Segment Open

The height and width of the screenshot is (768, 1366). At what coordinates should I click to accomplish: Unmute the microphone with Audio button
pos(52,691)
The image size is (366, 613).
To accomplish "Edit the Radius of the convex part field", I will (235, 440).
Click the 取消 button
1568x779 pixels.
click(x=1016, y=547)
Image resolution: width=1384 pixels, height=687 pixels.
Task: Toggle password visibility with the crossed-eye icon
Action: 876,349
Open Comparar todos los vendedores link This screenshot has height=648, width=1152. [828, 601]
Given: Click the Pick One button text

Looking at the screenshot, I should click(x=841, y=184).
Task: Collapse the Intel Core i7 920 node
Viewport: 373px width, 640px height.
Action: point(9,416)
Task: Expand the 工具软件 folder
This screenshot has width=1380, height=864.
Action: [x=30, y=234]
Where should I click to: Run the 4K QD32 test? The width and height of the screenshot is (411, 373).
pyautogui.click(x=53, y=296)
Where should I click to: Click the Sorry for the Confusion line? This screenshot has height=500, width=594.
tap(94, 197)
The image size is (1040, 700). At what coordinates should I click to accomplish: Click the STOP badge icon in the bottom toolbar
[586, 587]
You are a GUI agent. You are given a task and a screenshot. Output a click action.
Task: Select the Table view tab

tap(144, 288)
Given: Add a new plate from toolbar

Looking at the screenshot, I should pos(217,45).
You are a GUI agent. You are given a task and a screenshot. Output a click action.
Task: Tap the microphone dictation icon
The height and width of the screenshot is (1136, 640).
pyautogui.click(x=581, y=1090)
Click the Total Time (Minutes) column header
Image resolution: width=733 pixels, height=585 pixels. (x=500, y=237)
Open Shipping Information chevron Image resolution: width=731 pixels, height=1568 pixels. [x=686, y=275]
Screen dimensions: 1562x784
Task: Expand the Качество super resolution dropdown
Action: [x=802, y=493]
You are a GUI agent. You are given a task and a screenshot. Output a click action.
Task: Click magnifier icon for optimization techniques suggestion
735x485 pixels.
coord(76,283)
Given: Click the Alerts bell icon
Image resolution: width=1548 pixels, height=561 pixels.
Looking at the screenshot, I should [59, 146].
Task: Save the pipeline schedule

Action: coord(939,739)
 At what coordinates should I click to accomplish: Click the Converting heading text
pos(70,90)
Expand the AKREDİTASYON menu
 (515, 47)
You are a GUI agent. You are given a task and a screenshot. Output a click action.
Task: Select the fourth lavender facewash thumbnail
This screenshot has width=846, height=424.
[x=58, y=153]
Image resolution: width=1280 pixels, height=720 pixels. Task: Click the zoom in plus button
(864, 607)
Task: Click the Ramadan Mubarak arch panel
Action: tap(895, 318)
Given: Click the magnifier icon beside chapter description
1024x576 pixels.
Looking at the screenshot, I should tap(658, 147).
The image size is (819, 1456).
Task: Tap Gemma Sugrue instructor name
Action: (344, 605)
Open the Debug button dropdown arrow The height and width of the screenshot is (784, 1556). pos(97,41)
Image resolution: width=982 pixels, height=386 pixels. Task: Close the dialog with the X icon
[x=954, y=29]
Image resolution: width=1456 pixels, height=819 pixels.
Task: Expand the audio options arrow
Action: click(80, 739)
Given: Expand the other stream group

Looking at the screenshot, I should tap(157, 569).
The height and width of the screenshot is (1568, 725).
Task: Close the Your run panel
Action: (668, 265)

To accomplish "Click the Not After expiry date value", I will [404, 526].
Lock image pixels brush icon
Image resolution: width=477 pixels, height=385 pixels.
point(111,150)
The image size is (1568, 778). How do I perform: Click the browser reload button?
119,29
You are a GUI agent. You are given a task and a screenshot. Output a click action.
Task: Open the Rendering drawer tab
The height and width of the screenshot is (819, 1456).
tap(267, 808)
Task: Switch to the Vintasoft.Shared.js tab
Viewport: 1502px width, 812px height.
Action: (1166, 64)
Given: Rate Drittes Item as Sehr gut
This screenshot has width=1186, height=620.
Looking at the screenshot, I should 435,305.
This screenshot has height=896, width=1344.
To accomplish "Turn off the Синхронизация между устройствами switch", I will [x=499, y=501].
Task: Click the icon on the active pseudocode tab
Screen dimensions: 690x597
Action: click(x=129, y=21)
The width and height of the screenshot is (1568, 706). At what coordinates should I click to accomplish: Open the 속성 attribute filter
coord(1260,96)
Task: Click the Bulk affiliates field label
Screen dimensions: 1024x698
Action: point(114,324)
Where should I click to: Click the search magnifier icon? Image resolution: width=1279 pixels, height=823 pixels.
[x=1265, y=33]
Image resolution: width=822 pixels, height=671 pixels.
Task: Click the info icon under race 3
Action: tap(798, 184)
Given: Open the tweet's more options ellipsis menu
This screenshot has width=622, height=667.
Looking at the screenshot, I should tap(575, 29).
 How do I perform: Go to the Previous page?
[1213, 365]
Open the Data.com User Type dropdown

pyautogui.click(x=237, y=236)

Segment Closed

▸ What to produce
Only the lines containing "field" are needed; pull them out of the listing.

▸ Exercise answer
To accomplish "Edit the Radius of the convex part field", I will (235, 440).
Task: Click the Bulk affiliates field label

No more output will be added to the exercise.